On Oct. 20, 2002, The Tribune's Jay Thompson wrote about the
film's history:
THE 'MONSTER' RETURNS \ CATCH A SCREENING
Lena Minetti remembers the spring day 44 years ago when
Hollywood came calling to film "The Monster of Piedras Blancas."
The low-budget, drive-in horror flick, shot in less than two
weeks in 1958 for $50,000, is the only movie ever filmed in Cayucos.
In the film, a 7-foot crab-man terrorizes the town,
beheading its victims and sucking their bodies dry of blood. In one memorable
scene, the creature flees with a man's severed head dangling from its claws.
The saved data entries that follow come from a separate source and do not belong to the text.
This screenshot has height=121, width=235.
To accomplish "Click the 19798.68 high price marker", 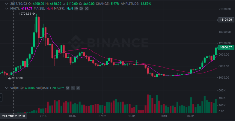I will tap(25, 13).
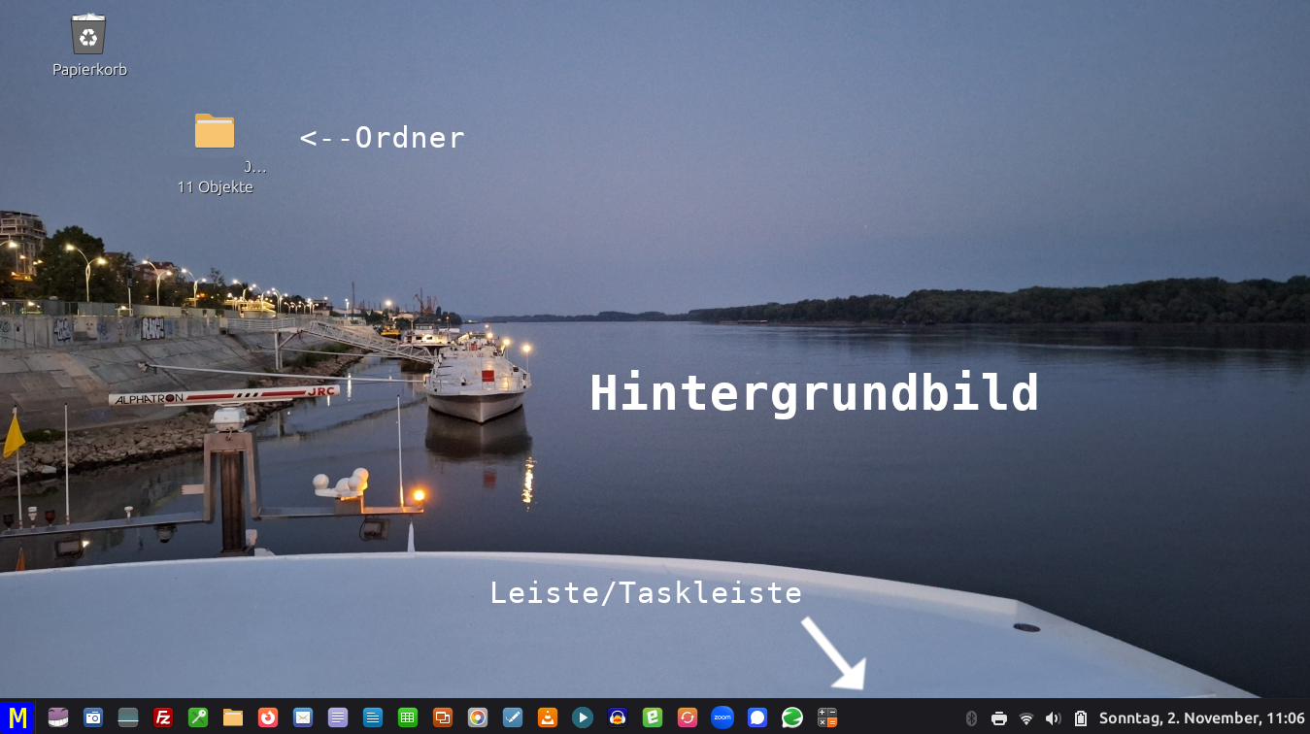Launch the screenshot camera tool
Screen dimensions: 1310x734
point(93,717)
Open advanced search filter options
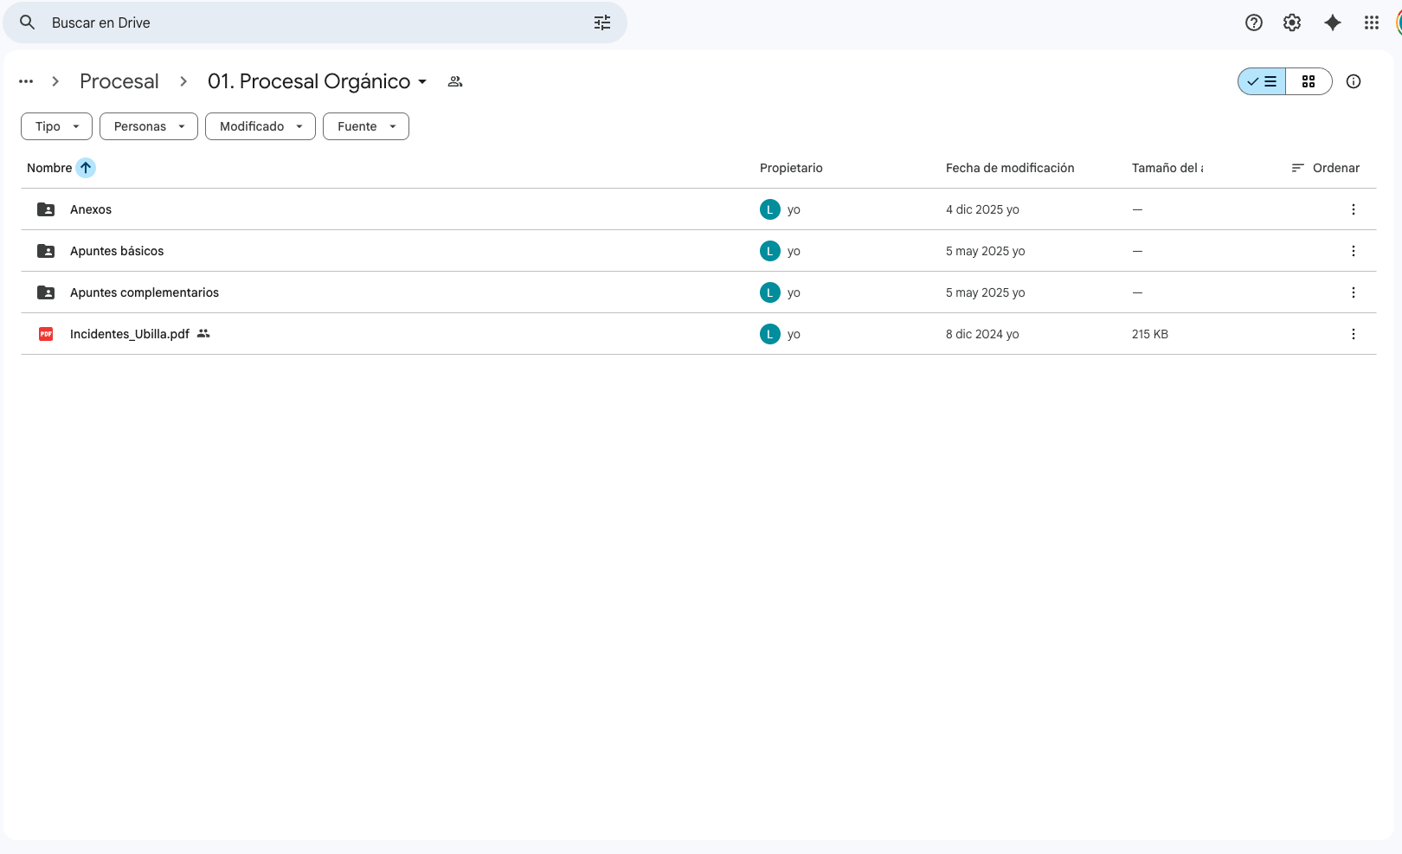This screenshot has width=1402, height=854. point(602,22)
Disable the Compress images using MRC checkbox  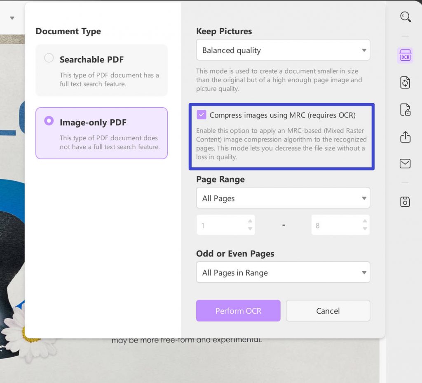201,115
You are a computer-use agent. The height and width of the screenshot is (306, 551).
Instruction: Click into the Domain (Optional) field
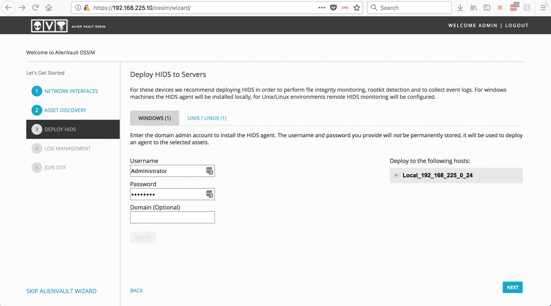coord(172,217)
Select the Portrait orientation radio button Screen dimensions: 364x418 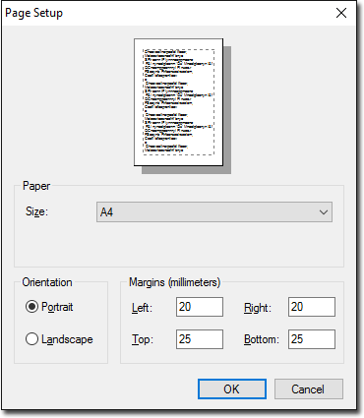tap(31, 307)
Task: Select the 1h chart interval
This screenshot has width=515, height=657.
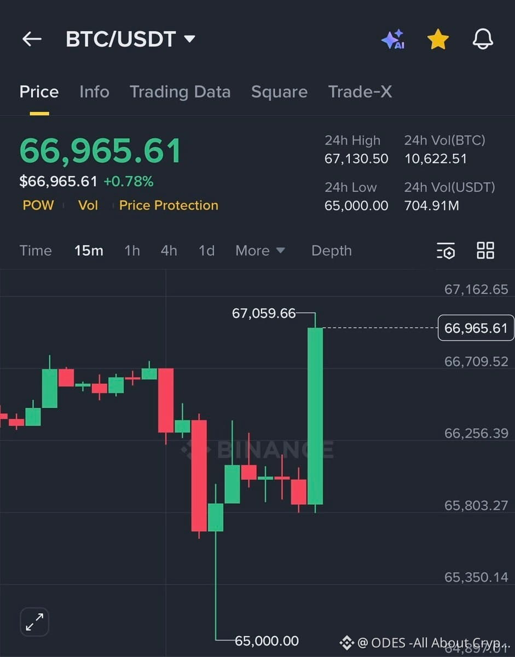Action: coord(132,251)
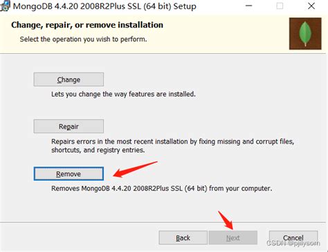Click the grayed-out maximize box

[280, 6]
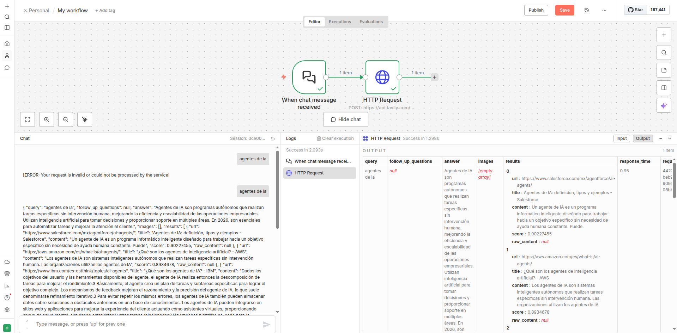677x333 pixels.
Task: Open workflow more options menu
Action: [604, 10]
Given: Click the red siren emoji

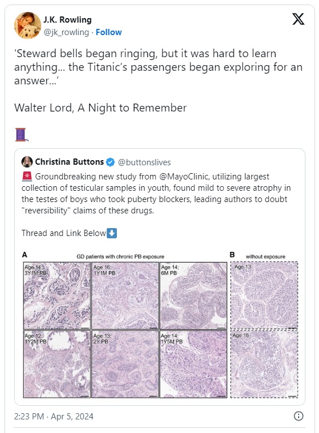Looking at the screenshot, I should tap(27, 177).
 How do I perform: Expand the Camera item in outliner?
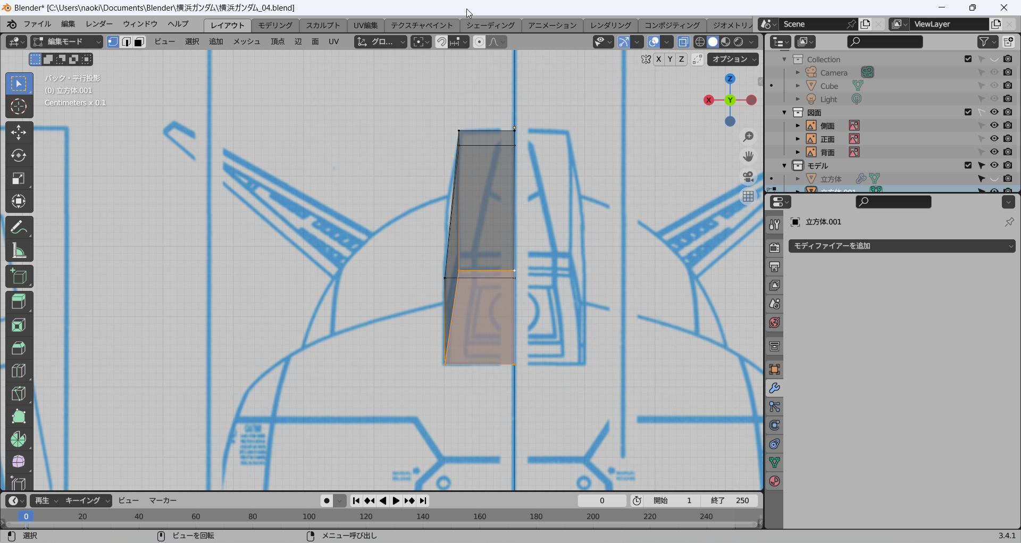click(x=798, y=72)
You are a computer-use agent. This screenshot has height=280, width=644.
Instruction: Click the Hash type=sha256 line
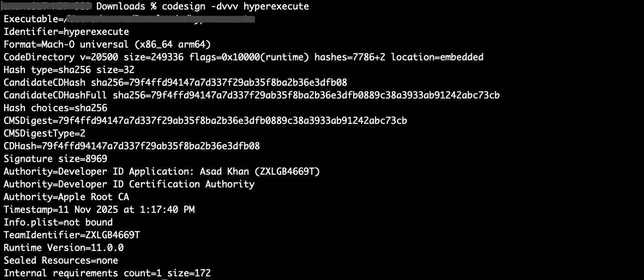pos(69,70)
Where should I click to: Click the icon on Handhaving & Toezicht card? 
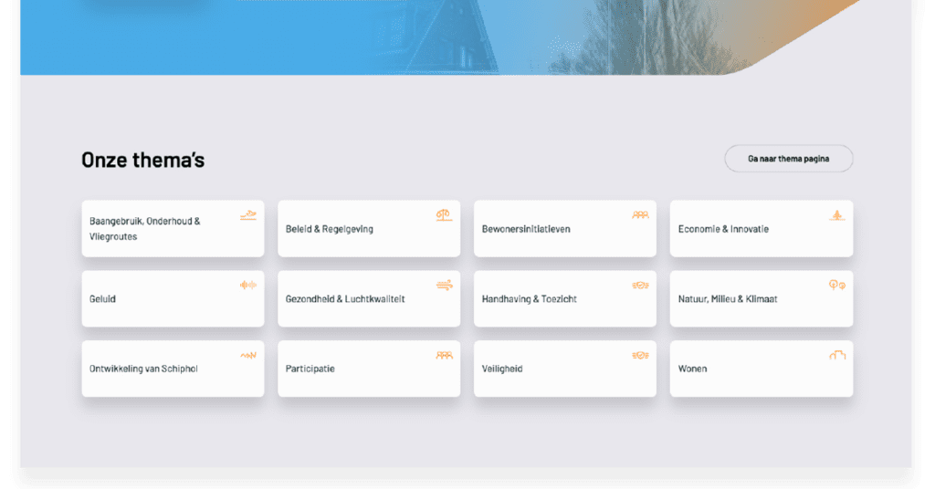[640, 285]
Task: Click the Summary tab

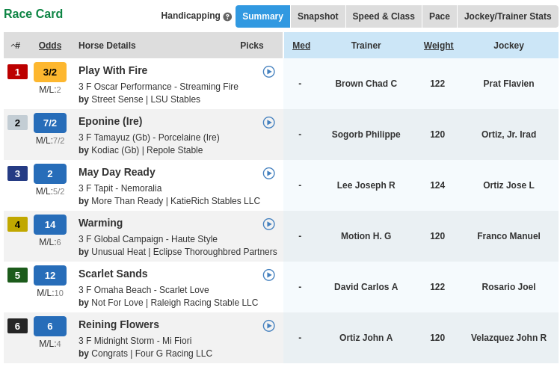Action: tap(262, 16)
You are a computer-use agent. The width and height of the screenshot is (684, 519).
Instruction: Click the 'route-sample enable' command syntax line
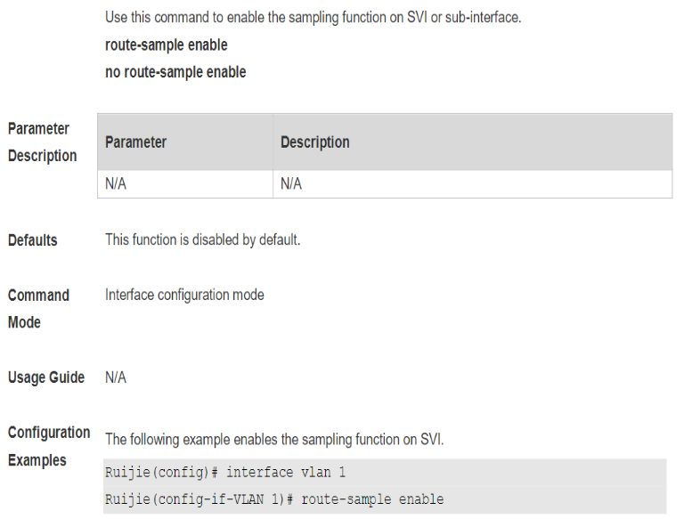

This B-movie is more popular today than when it was released
in 1959, despite the fact that the lighthouse depicted is in Point Conception.
"We were talking about that the other day, and I said,
'Well, I don't remember anything specific about the movie, ' " said
Minetti, 78, a Cayucos resident who watched the filming. "And my son Mike,
who's 49, said, 'Well I can always remember that monster's head coming out of
Ghezzi's store.'
"I'm sure that there are a lot of people who were
around at that time who have memories of the movie."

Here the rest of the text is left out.